Last March, Tarek Atoui, the internationally acclaimed Paris-based sound artist, stood before a platter of electronic dials, sliders, and sensors embedded into an unlabeled control deck in the front of Meyer Sound’s private performance space in Berkeley. As if communicating with the self-made instrument through gesture, Atoui’s hands flitted from one electronic appendage to the next, theatrically activating a random selection of field recordings that flooded through the venue’s impeccable sound system. It was difficult to distinguish how much of the piece was spontaneous and how much was calculated. Like most of his work, Atoui’s performance style is experimental in two senses — driven both by artistic intuition and scientific investigation.
That performance came at the beginning of an eight-month residency at the Berkeley Art Museum and Pacific Film Archive (BAMPFA) that Atoui will soon culminate with a series of three more performances. While the museum’s new building has been under construction, Atoui has been working offsite on an unusual installment of its MATRIX series, which often features artists at the conceptual forefront of their fields. For the residency, Atoui worked with Greg Niemeyer, the director of the Berkeley Center for New Media, and a seminar of his Cal students to develop instruments specifically designed for deaf and hearing impaired players and audiences.
During the past two years, Atoui — whose interdisciplinary practice lies at the intersection of musical composition, sound art, educational public practice, curating, and instrument design — has devoted himself to developing an understanding of sound that transcends the auditory experience. In 2012 and 2013, Atoui worked with a school for deaf children in the Emirate of Sharjah to test the students’ experience of sound. He and supporting researchers found that the children much preferred the drum over any other instrument because it can be felt throughout the body. They learned that the students identified “noisy” spaces as banks and post offices — echo-y places where it’s difficult to isolate where sound waves come from. And they found that sight was integral to the students’ understanding of sound. When given recorders and asked to record “noise,” the children were drawn to things that are considered noisy even when they weren’t making any sound — such as a silent police siren. Still, when these recordings were amplified into a weather balloon, many of the students could identify their own recordings based on the vibrations they felt.
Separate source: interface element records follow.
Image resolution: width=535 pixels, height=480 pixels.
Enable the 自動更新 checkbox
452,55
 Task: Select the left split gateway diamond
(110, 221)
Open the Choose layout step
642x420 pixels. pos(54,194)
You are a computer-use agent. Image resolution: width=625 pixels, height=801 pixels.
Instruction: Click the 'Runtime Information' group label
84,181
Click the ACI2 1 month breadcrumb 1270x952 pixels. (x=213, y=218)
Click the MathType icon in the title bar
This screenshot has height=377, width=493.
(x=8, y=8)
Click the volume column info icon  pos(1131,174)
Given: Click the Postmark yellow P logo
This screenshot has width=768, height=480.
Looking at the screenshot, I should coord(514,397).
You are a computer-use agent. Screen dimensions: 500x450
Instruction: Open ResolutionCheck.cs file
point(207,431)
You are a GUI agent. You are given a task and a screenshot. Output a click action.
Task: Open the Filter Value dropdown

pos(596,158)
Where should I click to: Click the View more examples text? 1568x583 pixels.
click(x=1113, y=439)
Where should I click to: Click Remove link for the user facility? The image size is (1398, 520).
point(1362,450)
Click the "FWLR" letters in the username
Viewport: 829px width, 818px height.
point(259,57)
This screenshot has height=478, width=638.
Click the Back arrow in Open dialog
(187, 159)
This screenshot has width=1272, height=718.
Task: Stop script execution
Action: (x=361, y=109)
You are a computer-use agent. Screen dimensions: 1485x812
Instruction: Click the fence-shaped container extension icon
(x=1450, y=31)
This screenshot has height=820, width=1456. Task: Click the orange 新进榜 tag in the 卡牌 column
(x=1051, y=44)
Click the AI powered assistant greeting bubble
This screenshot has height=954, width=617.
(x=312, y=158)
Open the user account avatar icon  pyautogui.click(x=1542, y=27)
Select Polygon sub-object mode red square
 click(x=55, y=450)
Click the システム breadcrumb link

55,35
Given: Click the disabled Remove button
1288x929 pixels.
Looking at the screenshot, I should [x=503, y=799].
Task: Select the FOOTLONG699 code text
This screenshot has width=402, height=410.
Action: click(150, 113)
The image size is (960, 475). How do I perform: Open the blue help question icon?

With these realizations in mind, Atoui entered into collaboration with UC Berkeley students to develop instruments using a reconfigured understanding of both performing and listening that focused on tactility and gesture. The instrument “Zero Point Nine” is made of up three platforms, each housing three subwoofers, on which the performer stands, activating motion sensors to manipulate complex digital synthesizers that generate sub-bass and infrasounds — extremely low frequencies that vibrate through the body. The “SuperPac” is made up of three percussion tables that primarily generate bass connected to a large subwoofer and a set of vibrating chairs so that audiences can more directly feel the sound. “Sometimes you say, ‘This instrument needs to be experienced with an amplifier,’ or ‘This instrument is to be plugged in on a stereo system,” said Atoui. “So this one is to be plugged into a chair that has a subpac, in other words, a subwoofer you sit on.” The instruments will be played publicly for the first time in a performance called WITHIN 2 on November 5 at the Mills College Student Union, with two more performances on November 7 in the Hearst Mining Building at UC Berkeley.
While those performances will culminate Atoui’s BAMPFA residency, they are just one set of experiments in his ongoing attempt to understand the experience of sound from a deaf person’s perspective. Next, he plans to work with deaf people to get feedback on how the instruments feel. Eventually, he hopes to incorporate these instruments into an orchestra made up of hearing, deaf, and hearing-impaired players. But that offers another set of obstacles in itself. “Deaf people often feel that they are not concerned with music and instruments … [so] you have to overcome several psychological barriers in a way,” Atoui explained. He’s also interested in exploring how the gestural aspect of performing can operate as a visual vocabulary similar to sign language. “I’m barely scratching the surface yet, I think,” said Atoui. “That’s my intention … unlearning the way I do things by learning from deaf people.”